Achieving growth isn’t just a thing you get for free. This is what I got wrong.
There is a misconception in the indie hacking community, a part that most people don’t talk about because it doesn’t fit the premise, and that is: that acquiring users costs money. When reading through indie hacker posts, the common thing you read is that if you build a valuable product, you just have to “launch” it and users will use your product (and if they don’t use your product, you should just start building a new one). When digging into what “launch” refers to in their vocabulary, it is typically something organic, something you can easily do for free. For example, do a Reddit post or a ProductHunt launch.
Let me bring some truth: these ways won’t make you successful. Especially if you do them half-heartedly, which you probably will as you will focus on building some new features for your product or already started working on a new one. The iPod wouldn’t have been an instant success if there weren’t hundreds of potential buyers and reporters sitting in the conference just waiting to know what Steve Jobs had to show. There wouldn’t have been hundreds of potential buyers and reporters if Apple hadn’t done marketing for its brand and the event. Let us take some inspiration from that. There is no growth for free.
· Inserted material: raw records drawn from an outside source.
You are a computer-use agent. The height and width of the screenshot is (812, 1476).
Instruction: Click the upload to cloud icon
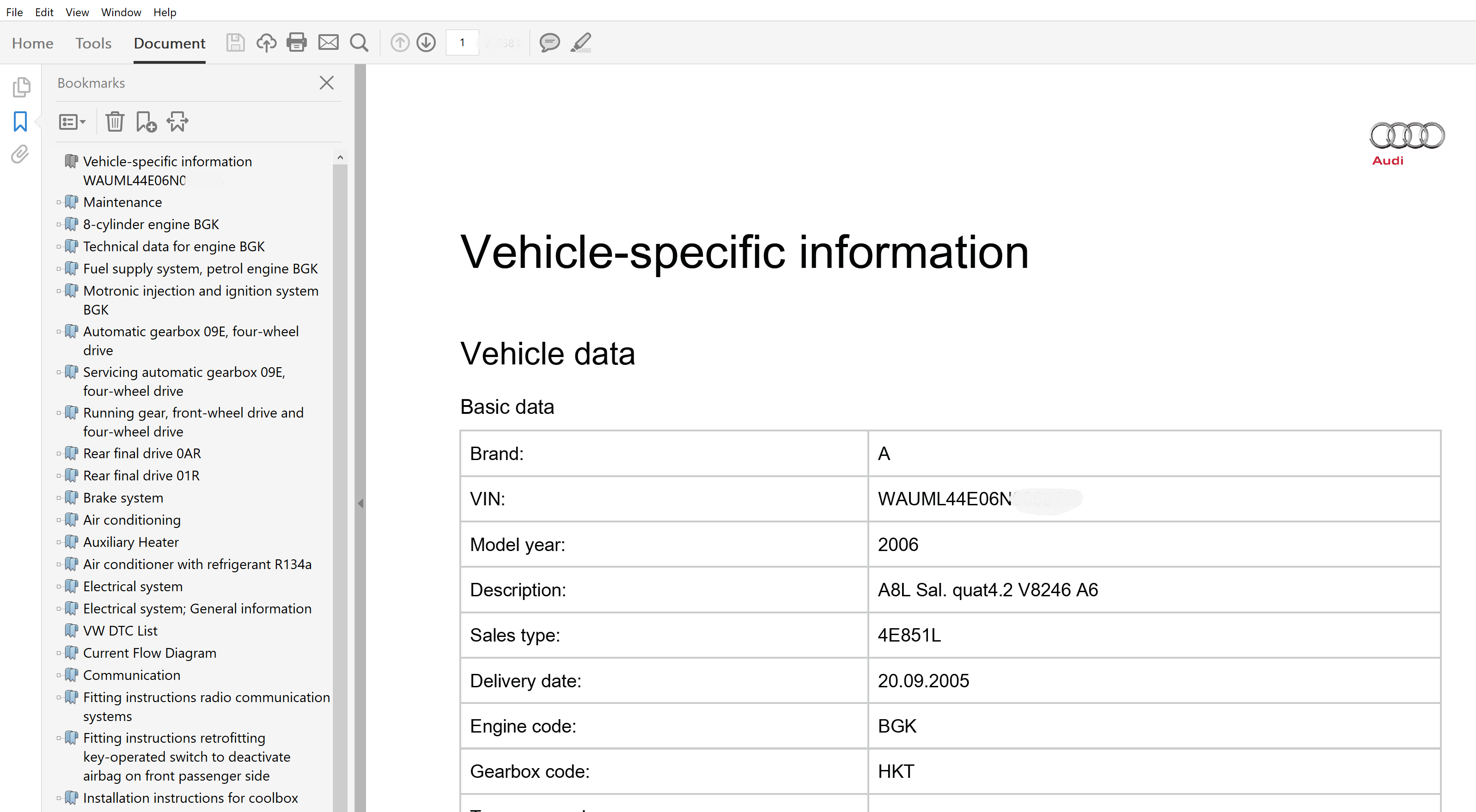(x=266, y=42)
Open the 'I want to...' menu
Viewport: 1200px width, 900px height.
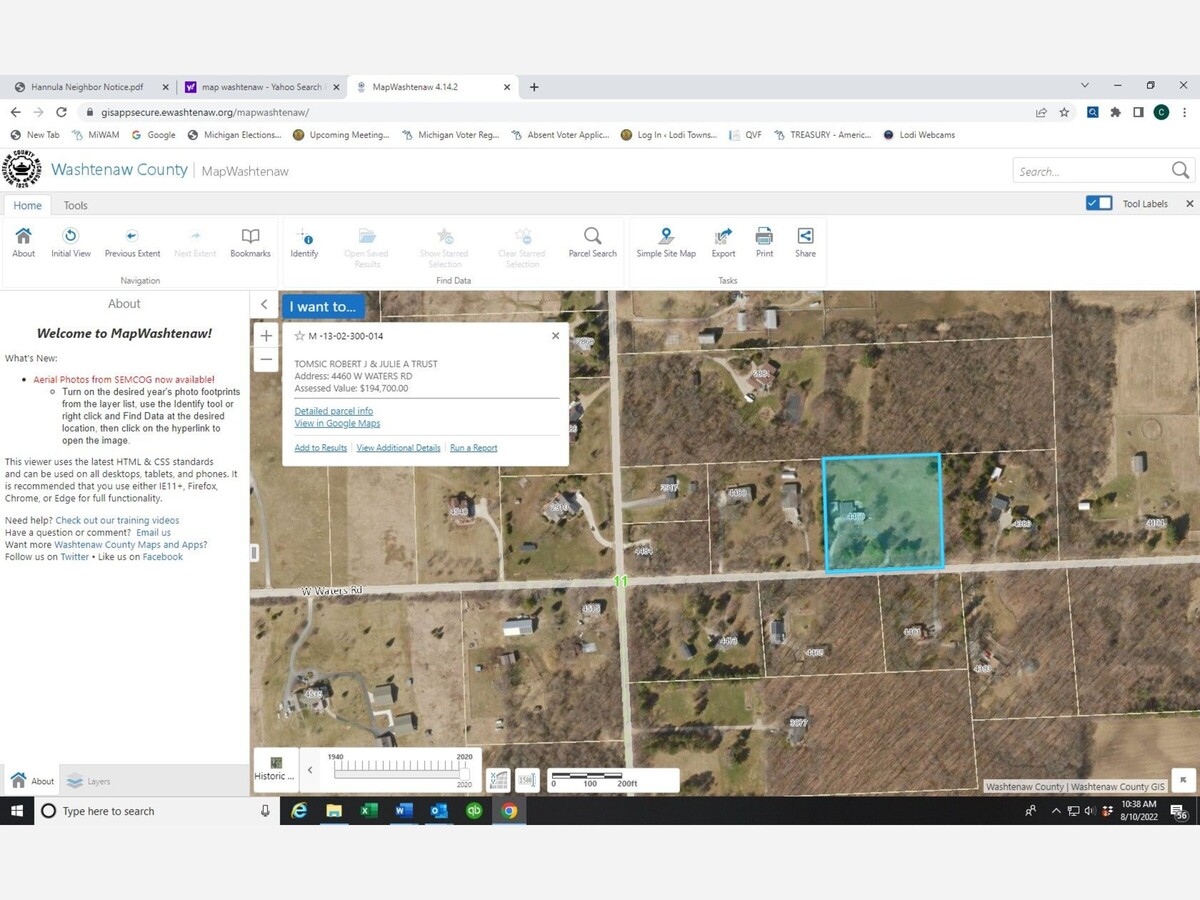pyautogui.click(x=322, y=307)
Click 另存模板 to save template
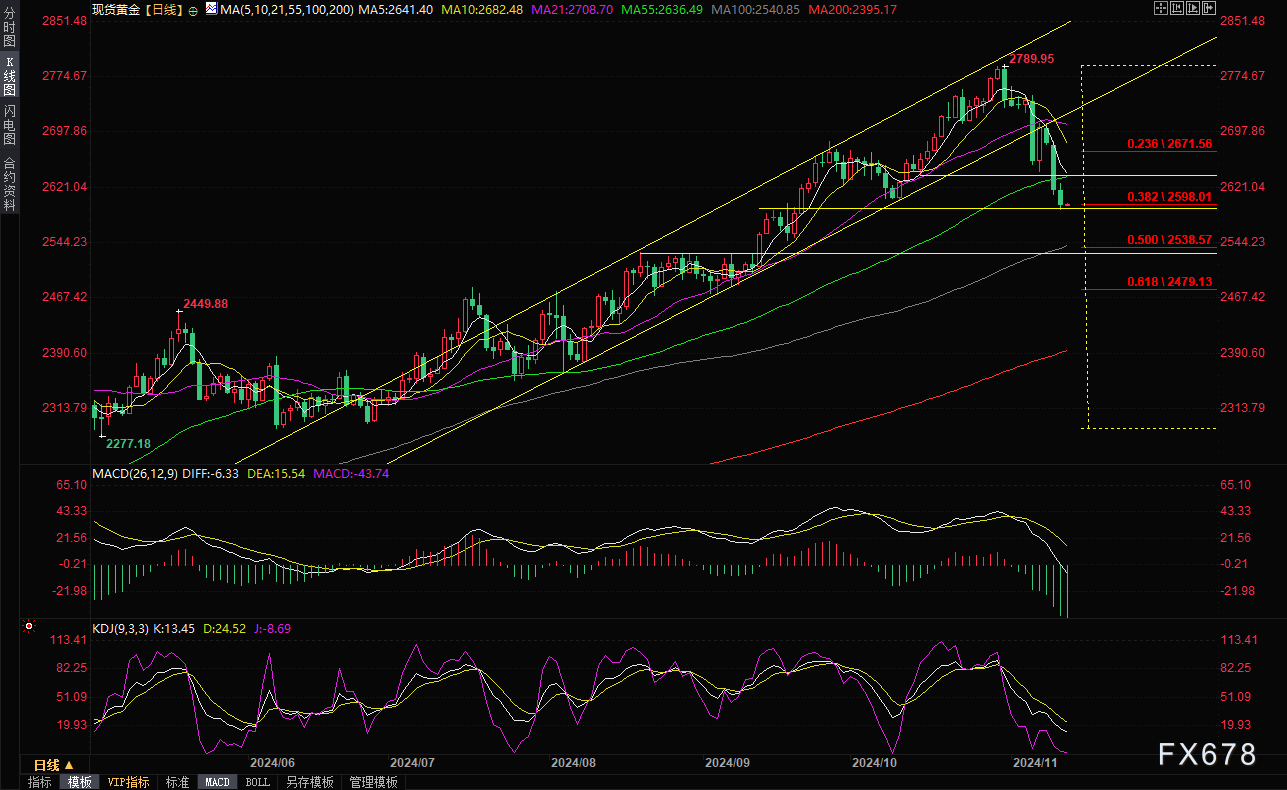This screenshot has height=790, width=1287. coord(309,782)
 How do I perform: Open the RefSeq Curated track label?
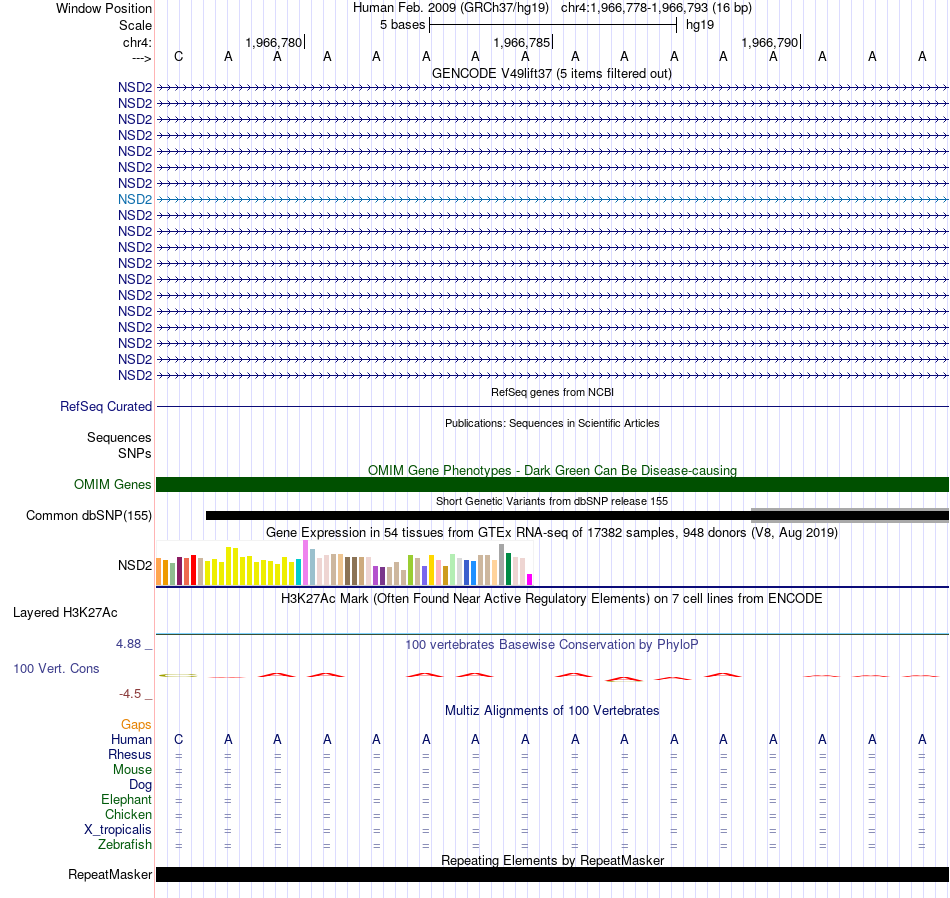point(105,407)
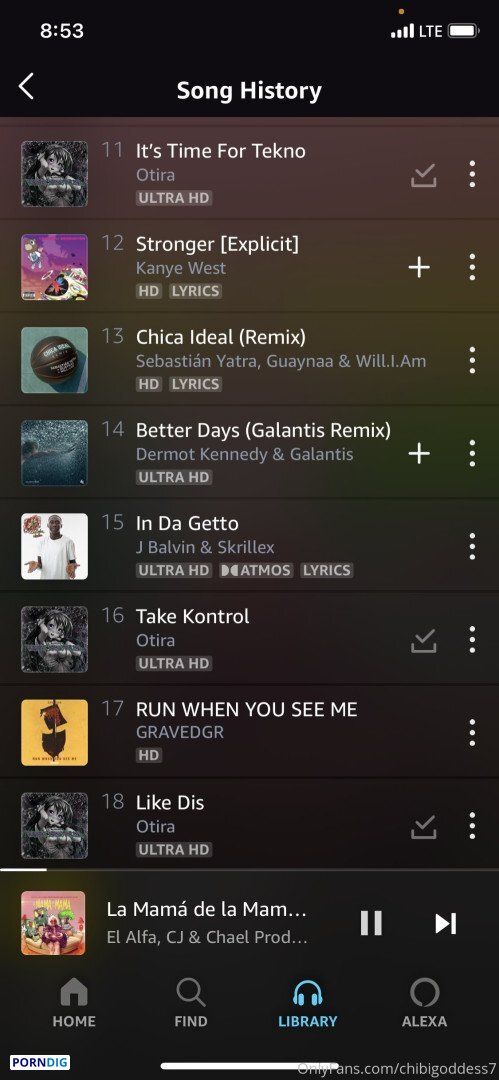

You can’t just release a product into the abyss and believe that thousands of people will start using it. You can’t just post a single Reddit comment about your product and believe that people will flood your sign-up page and throw money at you.
I was inspired by the book “Scientific Advertising” by Claude Hopkins, a book first published in 1923. Firstly, I thought that everything written in there was irrelevant today. Who does mail advertisements anymore? Nowadays, people say, you should do “content-marketing” (pretty much meaning that you should half-heartedly post on Instagram and think that’s the way to do business). But soon I realized the book was right in especially one sense: “Advertising is multiplied salesmanship”. As Claude Hopkins wrote it: “The only purpose of advertising is to make sales. It is profitable or unprofitable according to its actual sales”. Your advertising has to bring in sales. If posting on Reddit doesn’t bring in considerable sales, then it isn’t a good marketing strategy. You should then take a step back and think about other ways to reach your optimal customer. And you should be fine with paying money to reach them. If you have to rent a space at a conference, then do so if you believe it will bring in sales. If you have to pay a Newsletter provider for an ad, then do so if it will bring in sales. You invest x and receive y times as much back. The better your advertising, the better the return you get.
Don’t fall into the trap of believing that acquiring users is free. If that was true, then no company would spend money on advertising.